Regina, Flannery’s mother, has long held a notorious position in literary history as the main model for the racist mothers in O’Connor’s fiction. The widowed Regina solely oversaw Andalusia, the dairy farm that provided the income and housing for herself and her daughter. The fact that Regina’s father—Flannery’s grandfather—may have helped to start the first HBCU in Georgia raises a new perspective about the ideological stance around race within her mother’s family.
This discovery does not, of course, preclude the fact that Regina may have been as racist as some of her fictional depictions (although family friends in our PBS documentary challenge this assertion), but this little-known detail about her father adds more complexity to the stories of the O’Connor family and their relations with and respect for their domestic, farm and dairy workers—their Georgian neighbors.
There has long been controversy surrounding O’Connor’s letters and a debate over the sincerity of her politically incorrect (to say the least) statements to best friend, radical playwright and civil rights activist Maryat Lee (“I don’t like Negroes,” O’Connor once wrote. “They all give me a pain and the more of them I see the less and less I like them.”) Because of Lee’s respect for James Baldwin, her background in Harlem and her close friendship with O’Connor, I fall into the camp of believing that O’Connor was being painfully sarcastic in these letters to one of her closest friends.
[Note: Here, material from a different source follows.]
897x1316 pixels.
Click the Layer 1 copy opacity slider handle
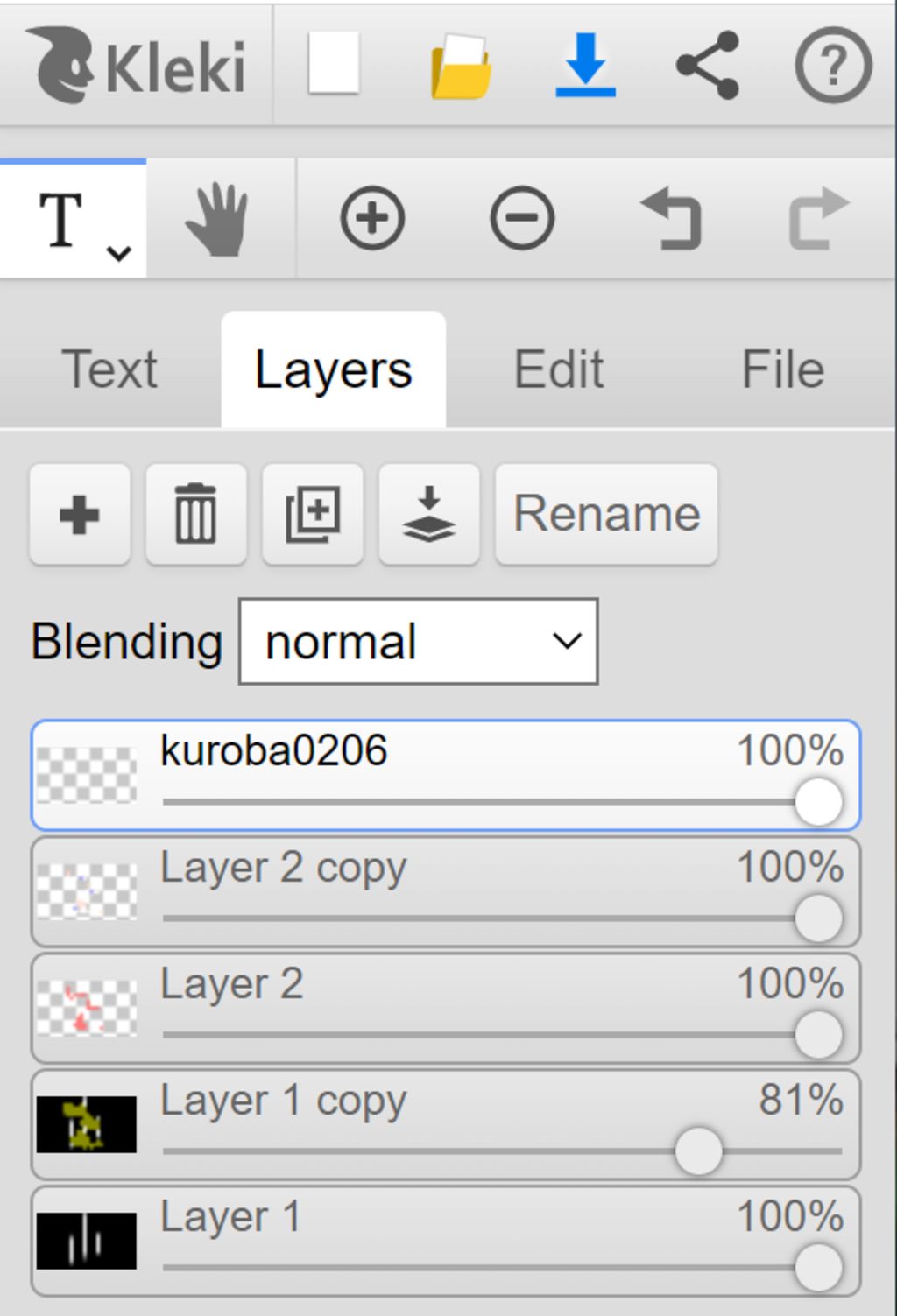click(x=698, y=1151)
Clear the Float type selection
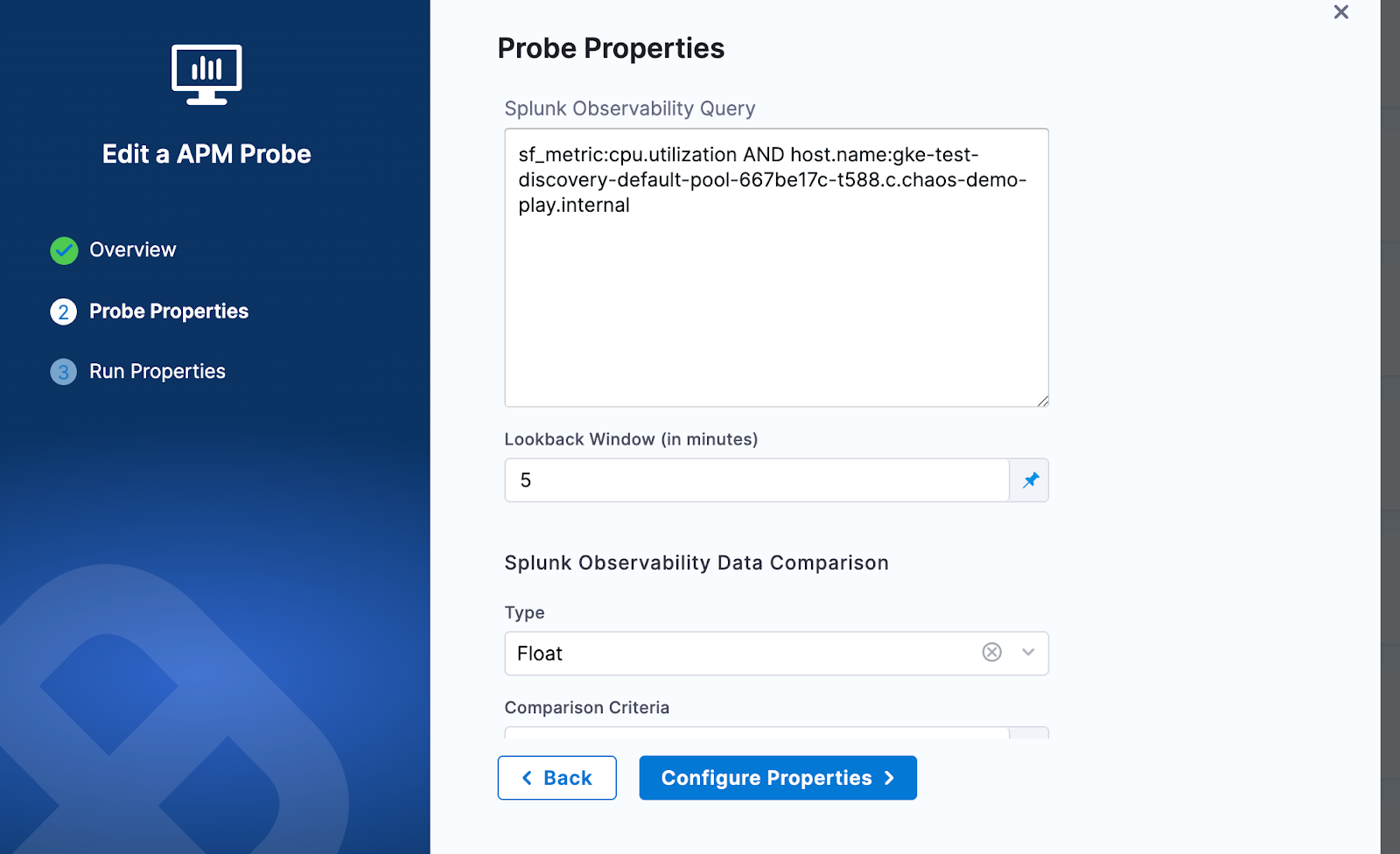 coord(991,653)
She deconstructively—and inappropriately—assumes a racist persona, intentionally echoing the oppressive voices around her (as in her fiction), but not, as others have argued, obviously revealing an O’Connor family inclination toward racism.
Regardless of where you fall in this debate about O’Connor’s white privilege and her self-awareness of it, you should read her writing, the abundant scholarship around her, and decide for yourself.
Returning to the question I proposed above: What might Flannery O’Connor be writing about the events of today? With apologies for my boldness—after years of studying her biography, her fiction, her letters and her love of the daily news, I have a few guesses.
On the matter of Pope Francis’s health, O’Connor would be praying for him every day. With regard to the 2025 Jubilee Year, O’Connor would be researching Old Testament history and writing letters about the sounding of the shofar to announce a modern-day forgiving of debts, a freeing of all slaves and returning of property and earth to its original owner—God. On the subject of American anti-immigrant sentiment, she would be directing readers to her 1955 novella, “The Displaced Person.”
As for the drastic reduction of USAID support for Catholic charities worldwide under the Trump administration, O’Connor would be pleading with us to write our senators, representatives and news outlets to make our opinion known. Responding to the D.E.I. and L.G.B.T. initiatives that have come under fire in recent months, she would perhaps recommend her first published story from 1946, “The Geranium.” Then she would refer you to her 1955 tale, “A Temple of the Holy Ghost,” and finally, she may ask that you finish up with her last story, written as she was dying in her hospital bed in 1965: “Revelation.”
I am personally delighted that researchers continue to share new discoveries, producers keep working to adapt her stories for the stage and screen, wonderful children’s books and songs are written, thoughtful museum exhibitions are happening, and a worldwide audience of literary and religious supporters continue to challenge and re-inform our understanding of Flannery O’Connor’s story-filled life in the south.
Happy centennial indeed, Ms. O’Connor!